Entonces apago la luz del salón y bajo mi persiana aunque aun es de noche. Cojo las llaves de casa, abro la puerta y salgo. Bajo por las escaleras, atravieso entre los coches aparcados y me planto en el portal, en su portal. Pulso el telefonillo del piso 4B repetidas veces, pero nadie contesta. La verdad es que no me esperaba otra cosa. Empujo la puerta metálica y la encuentro abierta. Miro el buzón, pero sólo pone el piso, igual que en mi casa. Me paro delante del ascensor y decido no usarlo. Subo por las escaleras los cuatro pisos con tanta energía que cuando llego me falta el aliento y tengo que apoyar las manos en las rodillas antes de continuar. Pulso el timbre una y otra vez sin importarme despertar a los vecinos que nunca encienden sus luces. Nadie contesta y golpeo la puerta y grito. Le insulto. Tan fuerte como puedo, diciendo obscenidades que en otra situación me harían enrojecer, pero no en está. Cuando estoy a punto de abandonar y volver a mi piso, saco las llaves de mi bolsillo. Intento usarlas en su cerradura y funcionan. La puerta se abre y mi respiración se acelera aunque ahora no he subido ninguna escalera. Me adentro en el piso. Está a oscuras y no creo correcto encender la luz, porque es la primera vez que veo su casa de noche con las luces apagadas y sé que para todo hay alguna razón aunque yo apenas nunca haya podido encontrarla. Tanteo el suelo antes de avanzar y espero que él me toque y me diga que hago aquí, cómo he conseguido entrar. Mi pie toca algo en el suelo, algo blando. Espero a que mis ojos se acostumbren a la oscuridad antes de inclinarme y tocarlo con la mano. Es él, está caído en el suelo.

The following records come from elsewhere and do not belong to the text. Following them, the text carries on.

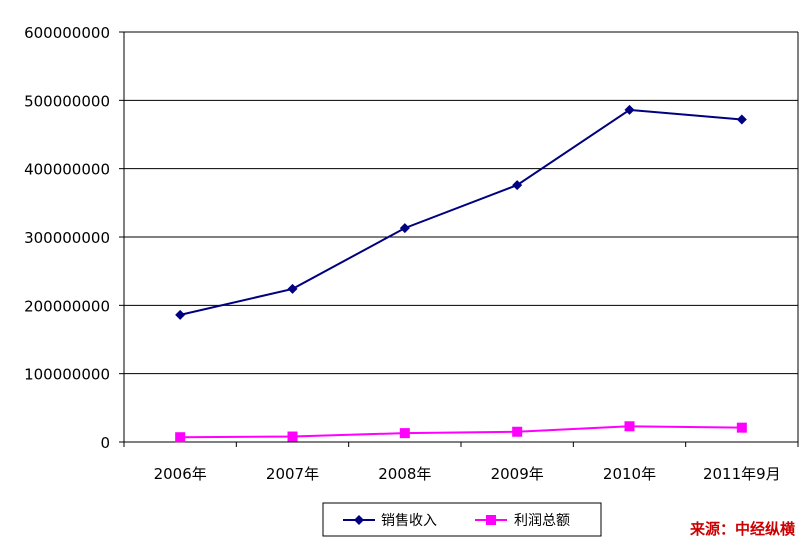  What do you see at coordinates (542, 521) in the screenshot?
I see `legend-label-1: 利润总额` at bounding box center [542, 521].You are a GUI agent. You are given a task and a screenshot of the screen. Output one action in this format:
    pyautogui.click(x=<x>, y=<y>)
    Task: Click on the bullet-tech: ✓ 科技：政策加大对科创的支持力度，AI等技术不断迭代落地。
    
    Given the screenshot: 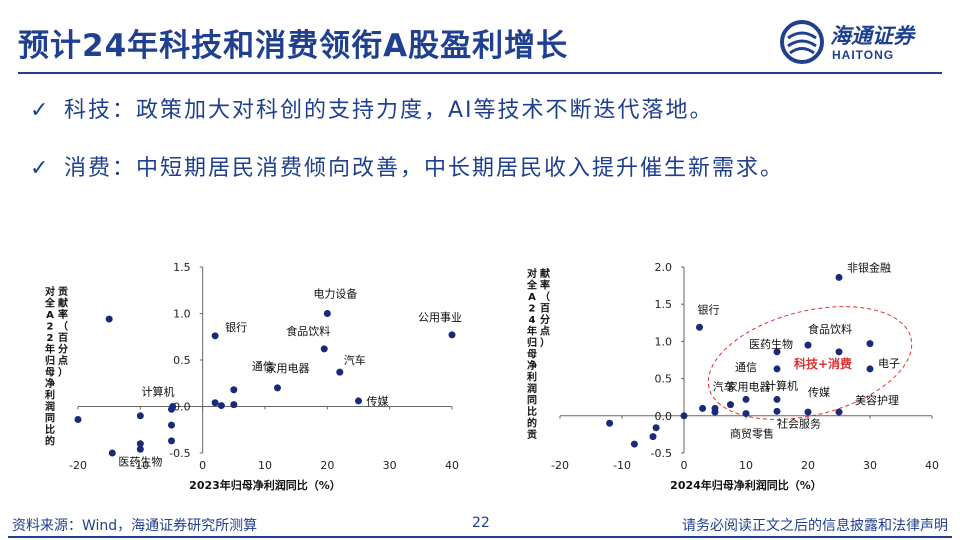 What is the action you would take?
    pyautogui.click(x=372, y=108)
    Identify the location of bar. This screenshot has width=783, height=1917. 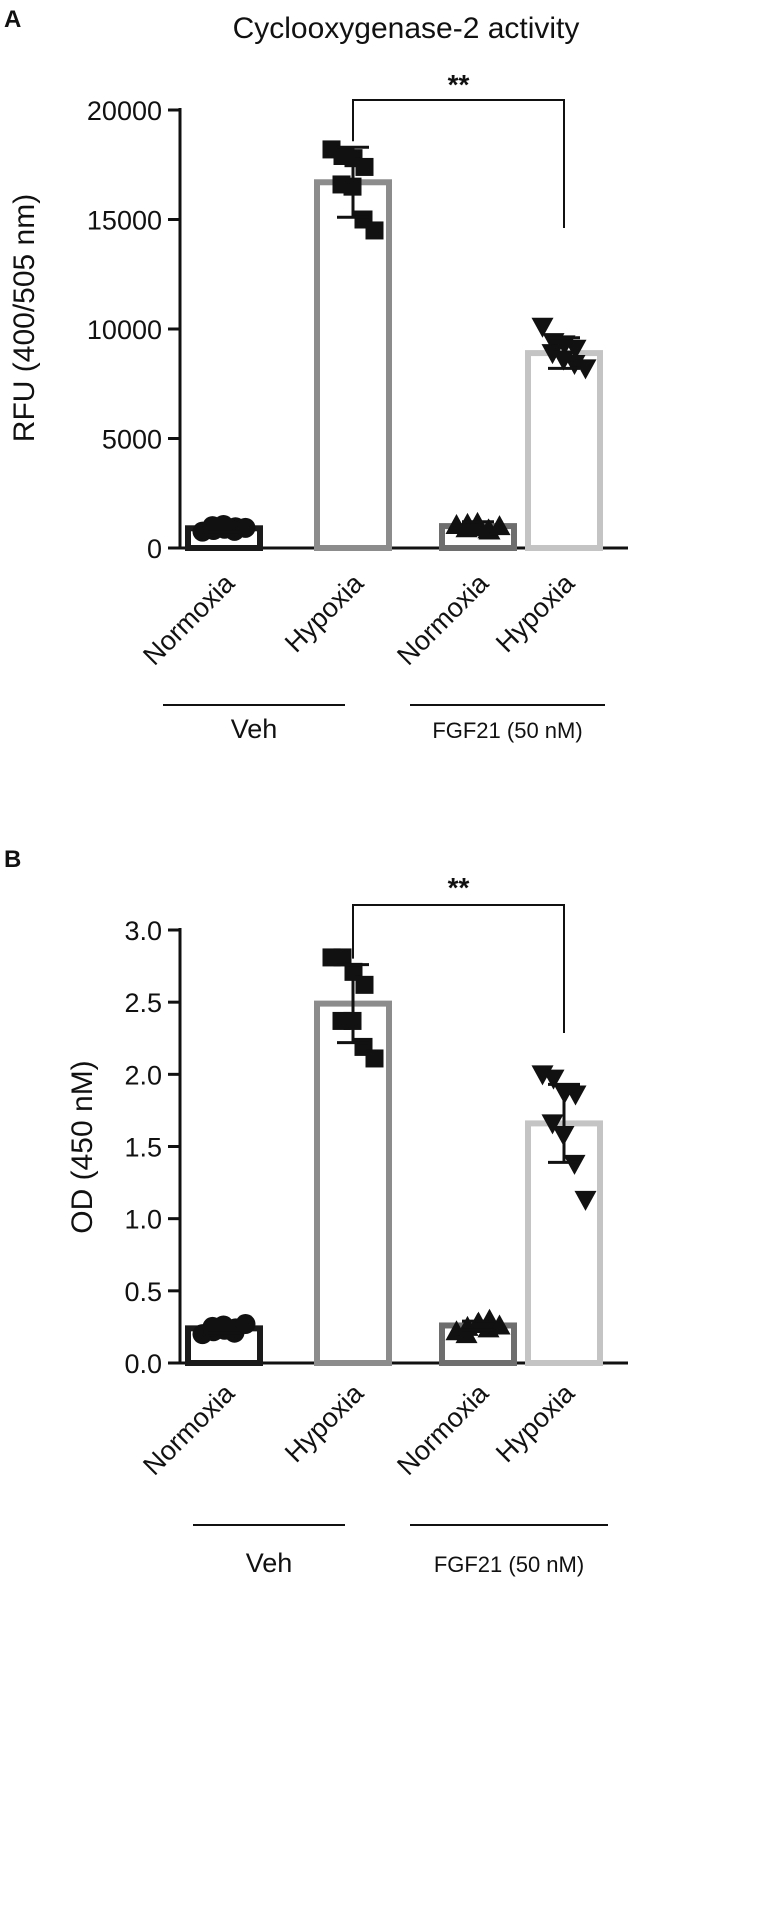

Creo que está muerto. Comienzo a hiper ventilar y apenas puedo permanecer de pie. Me apoyo en una estantería y trato de serenarme. Está tumbado boca abajo y prefiero no moverlo hasta que llegue alguien más, alguien que pueda hacerse cargo de esta situación. Se ha muerto mientras yo llegaba desde mi casa justo enfrente. Miro por la ventana para saber cómo se ve desde allí. Y entonces lo veo. En mi ventana, con la luz encendida, una silueta negra en un fondo amarillo. Me quedo petrificado mirando, porque eso quiere decir que el del suelo no es él, que nos hemos cruzado viniendo y que las llaves de su casa también abren la mía. Aun trato de darle un sentido a todo porque aun no me he dado cuenta. Aun me pregunto por la identidad del cadáver del suelo. Él me saluda con la mano desde mi casa pero yo no respondo. Me limito a quedarme quieto y le miro. No sé cuanto tiempo permanezco así.
Al final enciendo la luz. Estoy en mi casa, rodeado por los muebles que me han acompañado toda mi miserable vida. Por los libros que nunca llegué a leerme y los discos regalados que nunca llegué a escuchar. Miro el cuerpo tumbado en el suelo. Lleva mi bata, la misma que ahora debería colgar de la puerta de mi baño. Me acerco y me doy cuenta de que apesta. Con la mano temblorosa le doy la vuelta y entonces sí me doy cuenta. Soy yo.
Soy yo y estoy muerto.
Y es que ahora me doy cuenta de que era a mí a quién le gustaba mirar por la ventana en las noches de insomnio y que yo nunca he vivido junto a ningún otro edificio. Pero a veces la mejor forma de ocultarte algo es ponerlo delante de tus ojos tanto tiempo que llegues a pensar que siempre has estado ahí.